—Feliz cumpleaños, Agrippina —dijo Nicholas mientras posaba una sola rosa roja a los pies de la estatua de mármol que poseía un sitio sagrado en su hogar.
No era nada comparado con el sitio sagrado que esa misma mujer había tenido en su corazón mientras estaba viva. Un lugar que aún ocupaba, incluso después de dos mil años.
Cerrando los ojos, se sintió destrozado por el dolor de su pérdida. Destrozado por la culpa que los últimos sonidos que hubiera escuchado como mortal fueran los angustiantes sollozos de ella mientras gritaba pidiendo su ayuda.
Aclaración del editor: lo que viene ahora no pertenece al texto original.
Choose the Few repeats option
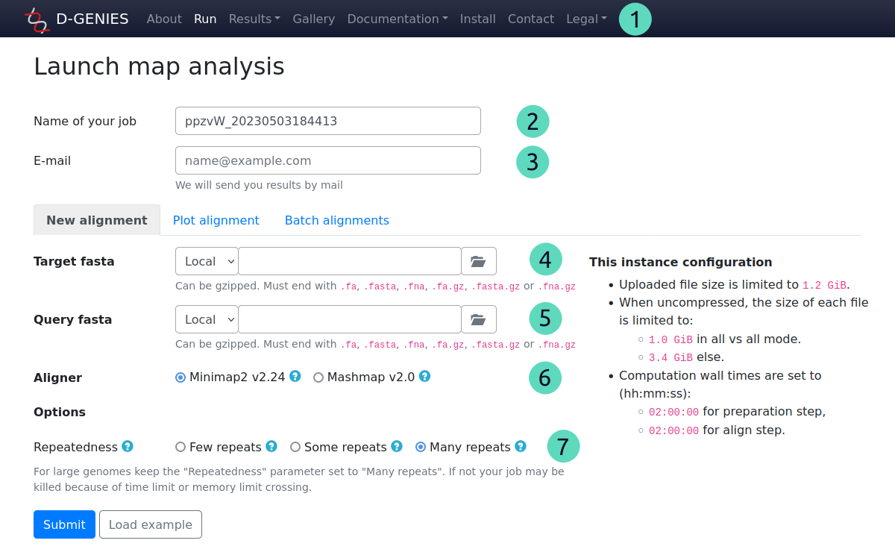The image size is (895, 558). pyautogui.click(x=180, y=448)
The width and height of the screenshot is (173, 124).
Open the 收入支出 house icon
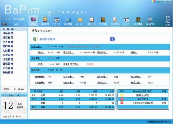80,20
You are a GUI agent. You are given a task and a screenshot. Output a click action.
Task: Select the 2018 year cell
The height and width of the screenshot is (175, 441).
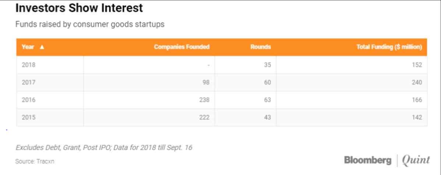pyautogui.click(x=50, y=65)
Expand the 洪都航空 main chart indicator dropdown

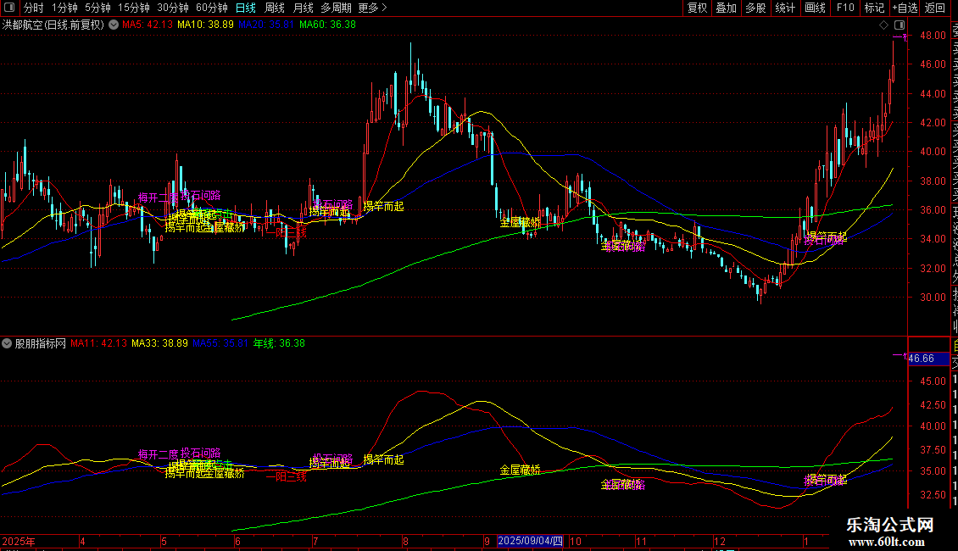113,25
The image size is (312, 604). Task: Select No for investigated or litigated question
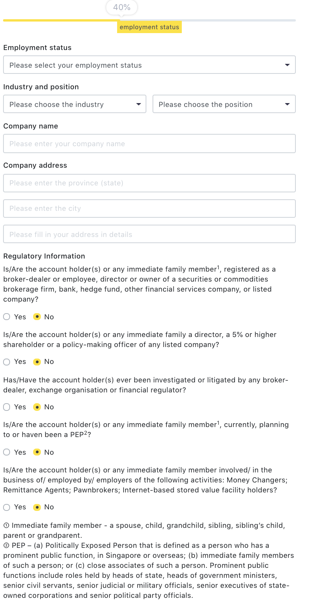coord(37,407)
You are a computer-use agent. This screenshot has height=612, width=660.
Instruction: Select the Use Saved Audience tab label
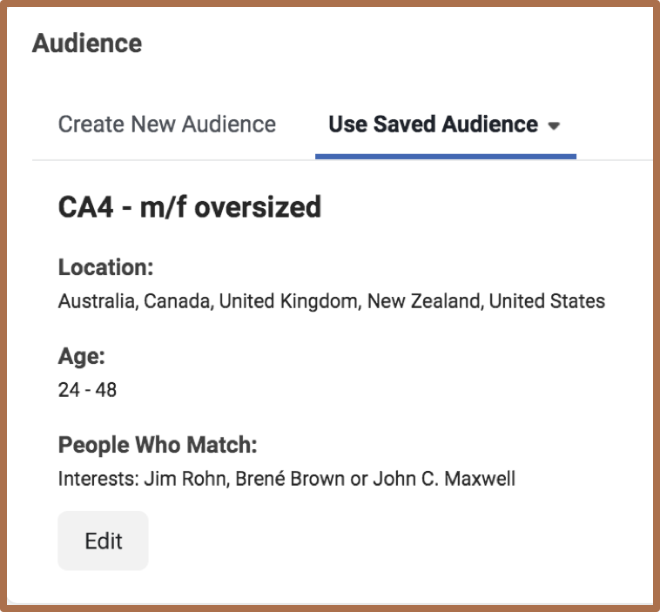[x=433, y=124]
Incapaz de respirar, se estiró y tocó su mano de mármol. La piedra era dura. Fría. Rígida. Cosas que Agrippina jamás había sido. En una vida que se medía por una brutal seriedad y aspereza, ella había sido su único refugio.
Y él aún la amaba por la silenciosa bondad que le había otorgado.
Apretó la delicada mano con las suyas, y luego apoyó su mejilla contra la fría palma de piedra.
Si pudiera pedir un deseo, sería recordar el sonido exacto de su voz.
Sentir la calidez de sus dedos sobre los labios.
Pero el tiempo le había quitado todo, excepto la agonía que le había causado a ella. Moriría diez mil veces más si tan solo pudiese salvarla del dolor de esa noche.
Desgraciadamente, no había modo de volver el tiempo atrás. No había manera de forzar a los Destinos a deshacer sus acciones y darle la felicidad que ella debería haber conocido.
Así como no había nada que pudiese llenar el doloroso vacío dentro de él por la muerte de Agrippina.
Haciendo rechinar los dientes, Nicholas se apartó y notó que la llama eterna que ardía a su lado estaba chisporroteando.
—No te preocupes —le dijo a su imagen—. No te dejaré en la oscuridad. Lo prometo.
Era una promesa que le había hecho en vida, e incluso en la muerte, jamás la había roto. Durante más de dos mil años la había mantenido en la luz, aunque él mismo se veía forzado a vivir en la oscuridad que la había aterrado.
Nicholas atravesó la iluminada habitación para alcanzar el gran aparador estilo romano que guardaba el aceite para la llama de Agrippina. Lo extrajo y lo llevó hasta la estatua; entonces subió al pedestal de piedra para derramar lo último que quedaba dentro de la lámpara.
En esta posición, su cabeza estaba a la misma altura que la de ella. El escultor al que la había encargado siglos atrás había capturado cada delicada curva y hoyuelo de su precioso rostro. Sólo la memoria de Nicholas sustituía el color miel de su cabello. El vívido verde de sus ojos. Agrippina había sido perfecta en su belleza.
Suspirando, Nicholas tocó su mejilla antes de descender. Era inútil permanecer en el pasado. Lo hecho, hecho estaba.
Ahora había jurado proteger a los inocentes. Custodiar a la humanidad y asegurarse que ningún otro hombre tuviese que perder una luz tan valiosa en su alma como la que Nicholas había perdido.
Seguro de que la llama duraría hasta la noche siguiente, inclinó la cabeza respetuosamente ante su estatua.
—Amo —le dijo, susurrando la palabra latina para “te amo.”
Era algo que rogaba a los dioses haber tenido el valor de decirle en voz alta mientras estaba viva.